Safety scan command doesn't detect my pyproject.toml (or my env.yml) file with all its dependencies

[Alex-ley-scrub]

• safety version:
  safety, version 3.0.1
• Python version:
  py39, py310, py311 (same on all)
• Operating System:
  MacOS Sonoma 14.3.1 (MacBook Pro M1)

Description

• Wanted to use safety scan out of the box on my local repo dev environment
• But safety failed to find/read/parse my pyproject.toml file
• But when I used uv pip compile pyproject.toml -o requirements.txt and then safety scan it did work (workaround I will use for now)
• However, pyproject.toml is standard nowadays - https://packaging.python.org/en/latest/guides/writing-pyproject-toml/
• So I'd expect it to work with this out of the box. It also mentions it in the docs: https://docs.safetycli.com/safety-docs/safety-cli-3/quick-start-guide#id-3.-running-your-first-scan
• It also doesn't find my env.yml file where I define my conda environment but that's more expected. I actually only keep the bare minimum in there (packages that don't install nicely with pip only and/or C libs that python packages wrap like python-magic wraps libmagic etc.) exactly for this reason - as dependabot also doesn't find/read/parse env.yml files (but it does find/read/parse and bump pyproject.toml files)
• Am I doing something wrong with safety scan or does it not support pyproject.toml or is it a bug?

What I Did

$ ls -al pyproject.toml
-rw-r--r--  1 alex  staff  5000 Feb 24 15:14 pyproject.toml

$ safety scan          
Safety 3.0.1 scanning /Users/alex/repos/Backend
2024-02-24 18:22:12 UTC

Account: Alex Ley, [email protected] 
 Git branch: fix/github_actions_versions
 Environment: development
 Scan policy: None, using Safety CLI default policies

Tested 0 dependencies for known security issues using default Safety CLI policies
0 security issues found, 0 fixes suggested

$ uv pip compile pyproject.toml -o requirements.txt 
Resolved 178 packages in 408ms
warning: The package `pytorch-lightning==2.0.0` does not have an extra named `jsonargparse`.

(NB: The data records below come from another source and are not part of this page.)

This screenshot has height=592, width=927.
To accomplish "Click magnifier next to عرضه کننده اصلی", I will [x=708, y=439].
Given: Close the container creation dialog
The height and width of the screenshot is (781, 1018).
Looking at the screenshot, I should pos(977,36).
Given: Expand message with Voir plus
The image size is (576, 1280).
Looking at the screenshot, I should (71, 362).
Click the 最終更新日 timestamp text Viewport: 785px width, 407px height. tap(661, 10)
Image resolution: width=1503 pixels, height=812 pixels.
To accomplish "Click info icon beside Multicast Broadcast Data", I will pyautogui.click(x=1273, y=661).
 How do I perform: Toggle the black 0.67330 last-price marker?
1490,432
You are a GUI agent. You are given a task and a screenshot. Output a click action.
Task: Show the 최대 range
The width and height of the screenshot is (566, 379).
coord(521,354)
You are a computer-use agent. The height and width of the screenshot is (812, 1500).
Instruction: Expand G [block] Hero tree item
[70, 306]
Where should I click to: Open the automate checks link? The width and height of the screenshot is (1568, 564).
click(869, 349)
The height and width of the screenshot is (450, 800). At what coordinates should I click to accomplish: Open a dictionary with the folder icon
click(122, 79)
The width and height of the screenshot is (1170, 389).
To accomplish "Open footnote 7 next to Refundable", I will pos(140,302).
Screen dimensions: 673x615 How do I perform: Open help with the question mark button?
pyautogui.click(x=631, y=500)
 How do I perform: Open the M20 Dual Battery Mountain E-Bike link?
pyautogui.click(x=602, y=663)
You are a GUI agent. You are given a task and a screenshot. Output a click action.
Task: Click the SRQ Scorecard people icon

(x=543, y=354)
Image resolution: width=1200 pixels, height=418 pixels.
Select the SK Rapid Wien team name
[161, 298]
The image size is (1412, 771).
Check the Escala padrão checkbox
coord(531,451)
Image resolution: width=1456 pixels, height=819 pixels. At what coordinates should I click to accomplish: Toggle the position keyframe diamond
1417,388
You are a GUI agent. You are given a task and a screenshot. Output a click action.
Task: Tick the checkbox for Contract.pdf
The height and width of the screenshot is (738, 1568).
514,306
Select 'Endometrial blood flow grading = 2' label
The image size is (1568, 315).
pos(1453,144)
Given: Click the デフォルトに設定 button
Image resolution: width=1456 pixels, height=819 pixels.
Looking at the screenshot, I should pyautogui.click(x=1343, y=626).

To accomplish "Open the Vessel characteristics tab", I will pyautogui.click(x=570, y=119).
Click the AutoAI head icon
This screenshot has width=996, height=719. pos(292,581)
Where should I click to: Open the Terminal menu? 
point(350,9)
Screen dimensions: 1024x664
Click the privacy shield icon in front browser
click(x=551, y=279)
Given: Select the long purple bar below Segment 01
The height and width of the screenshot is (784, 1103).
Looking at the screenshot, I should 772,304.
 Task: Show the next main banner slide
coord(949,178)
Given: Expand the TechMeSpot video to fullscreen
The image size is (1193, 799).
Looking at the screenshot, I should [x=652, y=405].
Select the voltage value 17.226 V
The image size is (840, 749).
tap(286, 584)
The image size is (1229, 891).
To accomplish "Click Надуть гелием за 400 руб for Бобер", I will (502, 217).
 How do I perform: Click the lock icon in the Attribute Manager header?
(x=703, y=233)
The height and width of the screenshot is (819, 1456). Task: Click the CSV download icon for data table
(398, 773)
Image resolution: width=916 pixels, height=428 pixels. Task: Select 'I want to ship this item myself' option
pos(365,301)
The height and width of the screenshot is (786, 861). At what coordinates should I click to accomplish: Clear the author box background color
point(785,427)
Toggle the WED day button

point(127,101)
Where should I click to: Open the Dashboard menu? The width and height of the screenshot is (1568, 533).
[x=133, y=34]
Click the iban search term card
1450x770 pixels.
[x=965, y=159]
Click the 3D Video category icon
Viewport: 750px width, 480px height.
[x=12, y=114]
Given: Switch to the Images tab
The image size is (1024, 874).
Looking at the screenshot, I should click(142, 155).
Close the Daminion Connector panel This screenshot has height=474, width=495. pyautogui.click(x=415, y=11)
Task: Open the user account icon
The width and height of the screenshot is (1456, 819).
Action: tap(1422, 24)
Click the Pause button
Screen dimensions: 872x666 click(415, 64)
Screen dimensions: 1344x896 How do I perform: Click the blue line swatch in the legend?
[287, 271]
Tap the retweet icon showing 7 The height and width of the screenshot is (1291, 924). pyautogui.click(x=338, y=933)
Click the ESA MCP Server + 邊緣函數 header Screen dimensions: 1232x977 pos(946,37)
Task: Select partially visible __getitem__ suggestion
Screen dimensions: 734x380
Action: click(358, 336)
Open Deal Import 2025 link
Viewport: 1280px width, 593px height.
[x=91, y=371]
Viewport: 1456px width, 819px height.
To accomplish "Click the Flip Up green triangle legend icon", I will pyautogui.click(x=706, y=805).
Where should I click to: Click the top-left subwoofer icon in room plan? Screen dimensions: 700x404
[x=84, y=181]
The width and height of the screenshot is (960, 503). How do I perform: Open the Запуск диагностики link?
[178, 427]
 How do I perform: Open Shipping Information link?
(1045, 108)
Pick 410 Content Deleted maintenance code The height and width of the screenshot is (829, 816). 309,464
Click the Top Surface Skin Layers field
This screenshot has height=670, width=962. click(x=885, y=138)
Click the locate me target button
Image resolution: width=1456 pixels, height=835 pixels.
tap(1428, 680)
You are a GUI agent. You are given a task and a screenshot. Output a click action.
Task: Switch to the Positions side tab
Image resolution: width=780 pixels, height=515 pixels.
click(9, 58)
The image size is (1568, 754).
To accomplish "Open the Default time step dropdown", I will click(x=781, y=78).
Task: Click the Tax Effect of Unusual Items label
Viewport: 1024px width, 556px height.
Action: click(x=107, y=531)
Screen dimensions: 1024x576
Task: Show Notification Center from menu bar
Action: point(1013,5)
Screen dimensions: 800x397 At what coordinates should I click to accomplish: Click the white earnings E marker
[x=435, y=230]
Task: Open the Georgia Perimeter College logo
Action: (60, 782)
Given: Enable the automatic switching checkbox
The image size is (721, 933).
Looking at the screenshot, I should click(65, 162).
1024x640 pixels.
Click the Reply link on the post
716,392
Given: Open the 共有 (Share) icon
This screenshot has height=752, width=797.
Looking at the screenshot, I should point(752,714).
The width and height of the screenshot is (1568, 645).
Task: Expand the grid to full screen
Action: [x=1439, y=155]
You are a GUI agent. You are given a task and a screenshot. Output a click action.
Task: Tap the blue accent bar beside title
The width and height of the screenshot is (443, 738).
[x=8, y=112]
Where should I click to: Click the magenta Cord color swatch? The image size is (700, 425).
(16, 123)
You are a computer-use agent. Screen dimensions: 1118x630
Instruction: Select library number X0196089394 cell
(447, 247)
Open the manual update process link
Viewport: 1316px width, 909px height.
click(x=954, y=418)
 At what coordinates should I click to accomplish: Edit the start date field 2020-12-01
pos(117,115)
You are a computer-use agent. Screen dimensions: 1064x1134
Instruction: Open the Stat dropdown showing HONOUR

$ safety scan                                       
Safety 3.0.1 scanning /Users/alex/repos/Backend
2024-02-24 18:22:46 UTC

Account: Alex Ley, [email protected] 
 Git branch: fix/github_actions_versions
 Environment: development
 Scan policy: None, using Safety CLI default policies

Python detected. Found 1 Python requirement file

Dependency vulnerabilities detected:

📝 requirements.txt:
...

[Alex-ley-scrub]

perhaps interestingly (or not) - this works - it scans my /Users/alex/miniconda/envs/py311/lib/python3.11/site-packages rather than my pyproject.toml file but that is also pretty ideal:

uv pip uninstall safety
uv pip uninstall dparse
uv pip install safety==2.3.5
safety check

  Safety v2.3.5 is scanning for Vulnerabilities...
  Scanning dependencies in your environment:

  -> /Users/alex/miniconda/envs/py311/lib/python3.11/site-packages

this also works but scans even more stuff:

uv pip uninstall safety
uv pip uninstall dparse
uv pip install safety==3.0.1 --prerelease=allow
safety check

  Safety v3.0.1 is scanning for Vulnerabilities...
  Scanning dependencies in your environment:

  -> /Users/alex/miniconda/envs/py311/bin
  -> /Users/alex/miniconda/envs/py311/lib/python311.zip
  -> /Users/alex/miniconda/envs/py311/lib/python3.11/lib-dynload
  -> /Users/alex/miniconda/envs/py311/lib/python3.11
  -> /Users/alex/repos/Backend
  -> /Users/alex/miniconda/envs/py311/lib/python3.11/site-packages

Is this safety check a better command for me to run than safety scan for my use case (scanning my repo env dependencies)?

[dylanpulver]

@Alex-ley-scrub With the latest releases we now support pyproject.toml scanning!